GOAL 1
Reproduce the gossip table text verbatim from "If any of these" up to and including "found in GossipService.verifyPackets.".
# SELECTED TEXT start
The GossipVersionedData structure contains the SignedGossipData inserted along with other related information including its hash, timestamps, and more.

pub const GossipVersionedData = struct {
    value: SignedGossipData,
    value_hash: Hash,
    timestamp_on_insertion: u64,
    cursor_on_insertion: u64,
};

Reading Data

When reading data stored in the table, one use case we care about is reading all the data of a specific type.

For example, when we want to broadcast data to the rest of the network, we need to retrieve all the ContactInfo values stored in the GossipTable. This is why we decided to use an indexable-HashMap.

To achieve this functionality, we need to slightly modify our insertion logic to the following:

  • when we insert the value into the GossipTable, we receive its corresponding index in the HashMap (gossip_index = gossip_table.insert(&versioned_value)),
  • we then store this index in an array corresponding to the specific type we’re tracking (contact_infos.append(gossip_index)), and
  • when we want to retrieve all the values of that specific type, we look up all the indexes stored (value = gossip_table[gossip_index]).

We follow this approach for the ContactInfo(s), Vote(s), EpochSlot(s) and DuplicateShred(s) data types.

Reading New Data

Another use case we care about is reading data that has been inserted after some point in time; we want to be able to read new data.

To efficiently read new data from the GossipTable, we utilize the cursor field. On each insertion, the cursor's value is stored inside the GossipVersionedData structure with the cursor_on_insertion field and cursor field is incremented by one.

To read new data, a thread can track a local cursor and periodically call a getter function such as getVotesWithCursor to retrieve values which are greater than the local cursor.

Note: This functionality is used to produce push messages - talked about in a later section.

Bounding Memory Size and Removing Old Data

To bound the memory growth of the GossipTable, it is periodically trimmed to maintain a max number of unique Pubkeys (8192 in the codebase) and values with old timestamps are removed.

We use the field pubkey_to_values to track all the values in the table associated with a specific node’s Pubkey and periodically call attemptTrim to remove all the values associated with the oldest pubkeys when close to capacity. removeOldLabels is called to remove values with old timestamps periodically as well.

In the Agave implementation, the pubkeys with the smallest stake weight are removed first, however, we don't have stake weight information yet in Sig. This will be future work.

Note: Since we are using an indexable-HashMap, when removing values we typically use the removeSwap function, which is defined as: "The entry is removed from the underlying array by swapping it with the last element and pop-ing". Since we are tracking the index of values across multiple arrays, when we removeSwap, the last value is now at a different index than how we recorded it, so we will need to update our index values. The full logic can be found in GossipTable.remove.

Sending/Receiving Requests

As gossip runs, we receive new messages from the network as raw bytes. Before processing these messages, we:

  • deserialize the bytes into a GossipMessage
  • verify the data contained in the message are valid, and
  • verify the signatures are correct.

If any of these checks fail, we discard the value. Otherwise, we process the message.

Note: This verification logic can be found in GossipService.verifyPackets.

There are 4 types of messages used in the gossip protocol:

  • Pull
  • Push
  • Prune
  • Ping/Pong

Pull

Pull messages are used to retrieve new data from other nodes in the network. There are two types of Pull messages: PullRequest and PullResponse.
# SELECTED TEXT end
# INFORMATION GIVEN start
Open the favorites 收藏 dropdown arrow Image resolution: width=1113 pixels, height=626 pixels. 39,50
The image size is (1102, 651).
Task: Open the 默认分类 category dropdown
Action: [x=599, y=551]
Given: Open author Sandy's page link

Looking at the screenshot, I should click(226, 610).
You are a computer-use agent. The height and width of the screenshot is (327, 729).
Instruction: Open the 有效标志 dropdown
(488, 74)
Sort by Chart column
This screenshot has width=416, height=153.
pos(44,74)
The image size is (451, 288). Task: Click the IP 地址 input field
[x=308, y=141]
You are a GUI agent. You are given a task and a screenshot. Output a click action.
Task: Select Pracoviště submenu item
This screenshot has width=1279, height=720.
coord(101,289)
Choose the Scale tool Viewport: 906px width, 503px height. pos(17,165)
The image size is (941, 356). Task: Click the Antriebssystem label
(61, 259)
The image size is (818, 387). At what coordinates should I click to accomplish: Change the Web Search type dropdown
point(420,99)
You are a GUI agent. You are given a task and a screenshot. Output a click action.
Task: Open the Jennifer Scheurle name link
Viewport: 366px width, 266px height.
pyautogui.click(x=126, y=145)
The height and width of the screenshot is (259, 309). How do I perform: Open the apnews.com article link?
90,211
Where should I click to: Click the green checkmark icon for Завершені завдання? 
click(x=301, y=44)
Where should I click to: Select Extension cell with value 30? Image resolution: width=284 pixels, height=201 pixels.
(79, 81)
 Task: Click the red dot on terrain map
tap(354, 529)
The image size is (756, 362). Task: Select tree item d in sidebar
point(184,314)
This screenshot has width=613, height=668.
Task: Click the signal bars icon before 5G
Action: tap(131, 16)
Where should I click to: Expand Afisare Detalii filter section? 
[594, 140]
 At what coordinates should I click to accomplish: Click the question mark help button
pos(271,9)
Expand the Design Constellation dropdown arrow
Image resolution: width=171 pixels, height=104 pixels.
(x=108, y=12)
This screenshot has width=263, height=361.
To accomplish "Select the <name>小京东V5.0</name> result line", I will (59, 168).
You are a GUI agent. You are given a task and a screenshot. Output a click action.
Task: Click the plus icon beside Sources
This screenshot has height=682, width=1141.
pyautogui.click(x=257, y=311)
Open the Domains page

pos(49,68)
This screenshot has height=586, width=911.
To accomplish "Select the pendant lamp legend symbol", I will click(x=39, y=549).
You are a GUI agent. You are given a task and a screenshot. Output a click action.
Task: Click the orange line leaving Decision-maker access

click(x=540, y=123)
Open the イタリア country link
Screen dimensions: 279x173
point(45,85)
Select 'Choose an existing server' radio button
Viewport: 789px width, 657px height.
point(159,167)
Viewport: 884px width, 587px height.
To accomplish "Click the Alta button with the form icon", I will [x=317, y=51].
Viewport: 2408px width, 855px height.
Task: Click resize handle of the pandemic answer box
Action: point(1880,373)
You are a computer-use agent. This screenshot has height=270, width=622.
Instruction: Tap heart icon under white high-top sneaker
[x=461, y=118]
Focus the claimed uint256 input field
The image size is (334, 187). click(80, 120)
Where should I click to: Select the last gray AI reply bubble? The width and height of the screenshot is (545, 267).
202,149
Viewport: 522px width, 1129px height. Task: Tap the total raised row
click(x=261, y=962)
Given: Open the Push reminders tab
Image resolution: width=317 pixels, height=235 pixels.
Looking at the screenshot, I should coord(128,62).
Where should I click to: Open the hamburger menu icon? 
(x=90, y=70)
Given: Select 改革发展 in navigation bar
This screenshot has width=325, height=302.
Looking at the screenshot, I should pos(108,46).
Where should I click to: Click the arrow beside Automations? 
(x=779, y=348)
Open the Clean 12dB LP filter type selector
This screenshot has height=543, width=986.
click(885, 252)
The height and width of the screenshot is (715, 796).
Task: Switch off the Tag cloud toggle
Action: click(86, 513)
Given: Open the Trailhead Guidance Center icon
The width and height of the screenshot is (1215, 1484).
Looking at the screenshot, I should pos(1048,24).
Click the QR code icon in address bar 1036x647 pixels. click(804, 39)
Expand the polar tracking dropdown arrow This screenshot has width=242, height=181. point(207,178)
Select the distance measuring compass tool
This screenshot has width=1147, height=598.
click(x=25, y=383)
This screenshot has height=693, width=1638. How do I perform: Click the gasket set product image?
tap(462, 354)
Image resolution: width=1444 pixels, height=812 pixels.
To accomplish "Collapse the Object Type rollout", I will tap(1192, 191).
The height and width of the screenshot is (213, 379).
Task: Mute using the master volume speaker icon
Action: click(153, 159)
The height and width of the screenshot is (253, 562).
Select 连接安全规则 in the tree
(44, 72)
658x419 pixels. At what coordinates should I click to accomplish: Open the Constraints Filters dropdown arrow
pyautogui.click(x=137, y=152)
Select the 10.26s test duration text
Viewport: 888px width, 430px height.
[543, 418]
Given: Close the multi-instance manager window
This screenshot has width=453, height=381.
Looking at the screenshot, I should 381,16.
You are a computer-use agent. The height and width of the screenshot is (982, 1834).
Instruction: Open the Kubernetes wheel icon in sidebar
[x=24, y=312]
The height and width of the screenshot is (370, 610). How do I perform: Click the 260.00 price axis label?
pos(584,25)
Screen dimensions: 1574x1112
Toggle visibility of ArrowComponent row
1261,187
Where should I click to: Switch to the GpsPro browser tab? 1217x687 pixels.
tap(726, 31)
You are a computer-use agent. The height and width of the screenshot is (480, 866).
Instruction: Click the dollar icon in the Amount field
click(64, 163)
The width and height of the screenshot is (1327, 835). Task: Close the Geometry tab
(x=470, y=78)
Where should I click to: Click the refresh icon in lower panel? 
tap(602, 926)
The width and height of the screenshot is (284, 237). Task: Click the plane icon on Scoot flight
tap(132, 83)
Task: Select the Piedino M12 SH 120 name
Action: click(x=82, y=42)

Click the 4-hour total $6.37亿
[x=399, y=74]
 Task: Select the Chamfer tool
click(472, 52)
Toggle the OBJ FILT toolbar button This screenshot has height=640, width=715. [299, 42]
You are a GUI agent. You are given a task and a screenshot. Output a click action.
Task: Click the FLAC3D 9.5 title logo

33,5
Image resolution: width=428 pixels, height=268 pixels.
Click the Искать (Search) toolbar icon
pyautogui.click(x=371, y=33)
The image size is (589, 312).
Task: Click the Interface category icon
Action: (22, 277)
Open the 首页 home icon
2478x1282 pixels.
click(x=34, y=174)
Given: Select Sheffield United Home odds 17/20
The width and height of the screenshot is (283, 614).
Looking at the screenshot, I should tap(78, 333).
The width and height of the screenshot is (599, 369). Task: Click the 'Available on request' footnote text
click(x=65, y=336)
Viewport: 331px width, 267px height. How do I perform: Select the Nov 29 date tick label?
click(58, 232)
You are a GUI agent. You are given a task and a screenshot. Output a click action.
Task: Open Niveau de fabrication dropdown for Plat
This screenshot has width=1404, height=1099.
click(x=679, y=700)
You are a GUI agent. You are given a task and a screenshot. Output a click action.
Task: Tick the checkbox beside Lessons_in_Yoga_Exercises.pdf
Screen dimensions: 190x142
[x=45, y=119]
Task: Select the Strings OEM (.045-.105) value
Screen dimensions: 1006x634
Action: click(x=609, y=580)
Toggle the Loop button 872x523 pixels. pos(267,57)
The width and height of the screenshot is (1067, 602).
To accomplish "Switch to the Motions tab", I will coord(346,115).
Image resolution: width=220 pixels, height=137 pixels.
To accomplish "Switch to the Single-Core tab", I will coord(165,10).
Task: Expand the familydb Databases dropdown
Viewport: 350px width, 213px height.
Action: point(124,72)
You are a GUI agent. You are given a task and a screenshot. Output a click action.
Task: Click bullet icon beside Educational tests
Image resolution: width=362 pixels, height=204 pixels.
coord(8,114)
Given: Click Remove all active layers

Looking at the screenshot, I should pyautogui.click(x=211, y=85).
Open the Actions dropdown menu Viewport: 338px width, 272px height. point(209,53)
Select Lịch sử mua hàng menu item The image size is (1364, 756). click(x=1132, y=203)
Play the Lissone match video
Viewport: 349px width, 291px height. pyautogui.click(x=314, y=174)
# INFORMATION GIVEN end
GOAL 2
In the records, rewrite the lines from the line with "This screenshot has height=586, width=911." up to and including the line with "click(x=540, y=123)", substituting "blue line" for "orange line" and leaving everything else unchanged. Give only those lines.

TASK ANSWER 1
If any of these checks fail, we discard the value. Otherwise, we process the message.

Note: This verification logic can be found in GossipService.verifyPackets.

TASK ANSWER 2
This screenshot has height=586, width=911.
To accomplish "Select the pendant lamp legend symbol", I will click(x=39, y=549).
You are a GUI agent. You are given a task and a screenshot. Output a click action.
Task: Click the blue line leaving Decision-maker access

click(x=540, y=123)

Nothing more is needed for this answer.